### Excerpted passage ###
An IT big data and cloud services company with a history of steady, profitable growth and three main business lines, each generating one-third of £10m revenue, was hit by two unforeseen customer problems that threatened the business' survival.
One of the firm's large clients had itself hit financial problems and had stopped trading, leaving £100,000 in bad debt; then, a second client had gone into insolvency, leaving the company with both businesses lost and a £500,000 unrecoverable claim. These events put the business under a severe cash drain. The company also had a third major customer, Nokia, with an annual business of £2m, half of which was paid annually and in advance, but it was still five months away from the renewal date and payment.
The capable financial controller producing cash flow and performance forecasts but had no experience operating under intense creditor pressure. The forecasts showed a viable business with positive cash flow and positive EBITDA, but only if it could navigate through the coming months until the Nokia payment. Creditor recovery actions, however, would not allow sufficient time without a more convincing plan and process. Approaches had been made to potential investors who sought to control the business and offload debts and claims through an insolvency process, and so the company declined the investments. The shareholders were unwilling to lose their business and knew that any insolvency process would risk losing the Nokia contract and future viability.
###
## Task requirements
**a)** In the case study of the IT big data and cloud services company, how much bad debt did the first failed client leave?
**b)** Update the case study of the IT big data and cloud services company: write out the passage from "An IT big data" to "date and payment." again, with "severe cash drain" changed to "serious cash shortage".
**c)** Carry the case study of the IT big data and cloud services company forward from its final sentence.
### Data ###
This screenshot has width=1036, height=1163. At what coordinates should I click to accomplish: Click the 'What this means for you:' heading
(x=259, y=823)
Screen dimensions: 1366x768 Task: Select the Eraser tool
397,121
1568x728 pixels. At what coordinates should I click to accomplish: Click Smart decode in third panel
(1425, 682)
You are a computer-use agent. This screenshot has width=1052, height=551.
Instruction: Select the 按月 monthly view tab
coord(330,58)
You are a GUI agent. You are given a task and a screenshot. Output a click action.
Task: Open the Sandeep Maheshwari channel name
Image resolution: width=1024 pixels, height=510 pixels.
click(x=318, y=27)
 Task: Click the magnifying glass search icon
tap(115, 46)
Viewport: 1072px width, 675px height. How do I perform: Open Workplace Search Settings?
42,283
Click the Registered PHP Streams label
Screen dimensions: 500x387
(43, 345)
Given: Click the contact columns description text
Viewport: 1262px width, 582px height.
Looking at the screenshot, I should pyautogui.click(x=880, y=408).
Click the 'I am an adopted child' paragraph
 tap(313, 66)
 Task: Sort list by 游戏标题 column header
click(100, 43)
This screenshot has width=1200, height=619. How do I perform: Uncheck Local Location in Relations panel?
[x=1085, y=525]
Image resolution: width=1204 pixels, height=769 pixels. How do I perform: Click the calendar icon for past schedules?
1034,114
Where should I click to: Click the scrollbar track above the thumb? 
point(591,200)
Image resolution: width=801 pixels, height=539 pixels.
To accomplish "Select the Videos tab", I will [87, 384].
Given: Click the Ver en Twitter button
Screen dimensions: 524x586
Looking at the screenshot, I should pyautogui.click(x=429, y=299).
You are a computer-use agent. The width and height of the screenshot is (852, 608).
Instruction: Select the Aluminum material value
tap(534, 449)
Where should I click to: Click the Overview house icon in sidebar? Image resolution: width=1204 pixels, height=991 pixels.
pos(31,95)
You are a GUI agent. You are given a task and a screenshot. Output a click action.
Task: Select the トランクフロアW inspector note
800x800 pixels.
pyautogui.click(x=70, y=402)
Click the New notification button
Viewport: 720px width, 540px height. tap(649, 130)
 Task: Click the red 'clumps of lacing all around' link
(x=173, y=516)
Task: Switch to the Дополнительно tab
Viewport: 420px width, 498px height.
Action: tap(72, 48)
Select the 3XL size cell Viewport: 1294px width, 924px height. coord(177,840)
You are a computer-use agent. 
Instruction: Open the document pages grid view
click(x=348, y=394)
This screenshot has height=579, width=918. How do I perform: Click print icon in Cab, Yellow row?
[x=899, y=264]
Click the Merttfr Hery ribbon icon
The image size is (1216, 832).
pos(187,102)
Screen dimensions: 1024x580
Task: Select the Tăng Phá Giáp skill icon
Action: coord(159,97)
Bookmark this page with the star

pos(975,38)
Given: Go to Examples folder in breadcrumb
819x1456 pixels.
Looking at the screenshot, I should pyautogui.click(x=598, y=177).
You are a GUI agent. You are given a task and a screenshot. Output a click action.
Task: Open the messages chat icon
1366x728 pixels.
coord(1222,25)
###
## Response list
**a)** £100,000.

**b)**
An IT big data and cloud services company with a history of steady, profitable growth and three main business lines, each generating one-third of £10m revenue, was hit by two unforeseen customer problems that threatened the business' survival.
One of the firm's large clients had itself hit financial problems and had stopped trading, leaving £100,000 in bad debt; then, a second client had gone into insolvency, leaving the company with both businesses lost and a £500,000 unrecoverable claim. These events put the business under a serious cash shortage. The company also had a third major customer, Nokia, with an annual business of £2m, half of which was paid annually and in advance, but it was still five months away from the renewal date and payment.

**c)**
The CEO approached a turnaround manager, a certified turnaround professional (CTP), who acted outside of insolvency, and instead focused on company rescue through operational improvement and consensual arrangements with creditors and stakeholders. Working in a hands-on, advisory capacity, the CTP advanced cost savings in the less profitable contracts and downsized the business without endangering the core activity. He engaged with key creditors advising on the plans and the enhanced chances of recovery if they cooperated with the plan:
- The CTP identified additional asset based lender (ABL) funding by changing the invoice discounting provider and at the appropriate time with creditors' support
- The ABL funder approached Nokia to bring forward invoicing by three months to provide extra liquidity.
Five months after the engagement, the CTP ended his involvement, leaving the company back at positive EBITDA and positive cash flows and in a strong position to restore old contracts, now on a profitable basis.
Over five months, the business went from the threat of insolvency and loss of key customers and employees to a repositioned business with more profitable contracts and better financial performance.
The moral of this story? The key to survival for the shareholders was not to proceed with insolvency protection but to engage a CTP as a consensual restructuring advisor.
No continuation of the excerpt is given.